Let's look at an example of an e-commerce application built using microservices.
When a user places an order, the request travels through multiple services: it first hits the order processing service, which then communicates with the inventory, payment, and user account services.
Distributed tracing will track this request across all these services.
Here, trace represents the entire journey of a single order request through the system. Each trace consists of multiple spans, where each span represents a specific operation or process within the trace.
A span could be a call to a microservice, a database query, or any other discrete unit of work.

By analyzing traces, developers can identify bottlenecks, understand the impact of different components on the system’s performance, and troubleshoot issues.
Open source distributed tracing tools like Jaeger or Zipkin can show the sequence of spans as a timeline, making it easier to understand the flow and latency of requests.
How Does Observability Work?
Observability platforms continuously identify and gather performance telemetry by integrating existing instrumentation embedded into application and infrastructure components and offering tools to add instrumentation to these components.
Most of the platform gathers metrics, traces, and logs. And then, connect them in real-time to provide DevOps teams, site reliability engineering (SRE) teams, and IT personnel with thorough contextual information — the what, where, and why of every event that can indicate, contribute to, or be used to address an application performance issue.
Why is Observability Important?
Thanks to Observability, cross-functional teams who work on highly distributed systems, especially in an enterprise environment, can react more quickly and effectively to precise queries.
One can identify what's slowing down the application's performance and work towards fixing it before it impacts the overall performance or leads to downtime.
The benefits of Observability extend beyond IT use cases. When you gather and examine observability data, you have a window into the effects your digital services are having on your organization.
This access enables you to monitor the results of your user experience Service Level Objectives (SLOs), verify that software releases meet business goals, and prioritize business decisions based on what matters most.
As per Observe state of Observability report, 91% of organizations say they currently practice observability. However, only 11% of organizations think their entire environment is currently observable.

What are the Benefits of Observability
Observability offers significant advantages to end users, enterprises, and IT teams. The following are significant benefits and why Observability matters:
- Application performance monitoring: Complete end-to-end Observability enables businesses to identify performance problems considerably more quickly, even those brought on by cloud-native and microservices architectures. More tasks can be automated with the use of an advanced observability solution, which will boost productivity and creativity among the Ops and Apps teams.

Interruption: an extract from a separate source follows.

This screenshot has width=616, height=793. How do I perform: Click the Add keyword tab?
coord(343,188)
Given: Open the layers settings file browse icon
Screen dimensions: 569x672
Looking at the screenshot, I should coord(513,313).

- DevSecOps and SRE: Observability is a fundamental characteristic of an application and the infrastructure that supports it, not only the outcome of implementing innovative tools. The software's designers and developers must make it easy to observe. Then, during the software delivery life cycle, DevSecOps and SRE teams can utilize and understand the observable data to create stronger, more secure, and more resilient applications.

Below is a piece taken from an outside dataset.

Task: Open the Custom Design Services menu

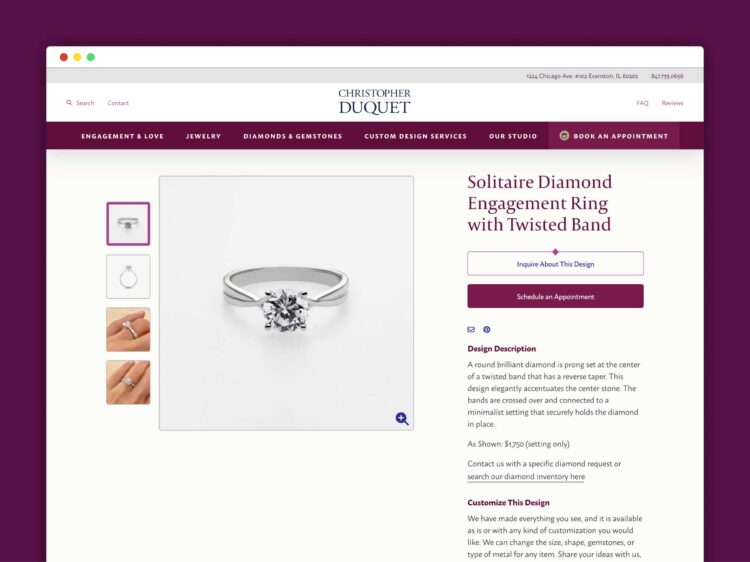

- Monitoring for infrastructure, the cloud, and Kubernetes: One of the several benefits of using observability is that it helps with Infrastructure monitoring. It enables Infrastructure and operations (I&O) teams can take advantage of the improved context an observability solution offers to increase application uptime and performance, reduce the time needed to identify and fix problems, detect cloud latency issues and optimize resource utilization to improve the administration of their Kubernetes environments & contemporary cloud architectures.
- End-user experience: A positive user experience can boost a business's reputation and income, giving it a competitive advantage. Companies can increase customer satisfaction and retention by identifying and fixing problems before the end user recognizes them and implementing improvements before they are even requested.
What are the Challenges of Observability?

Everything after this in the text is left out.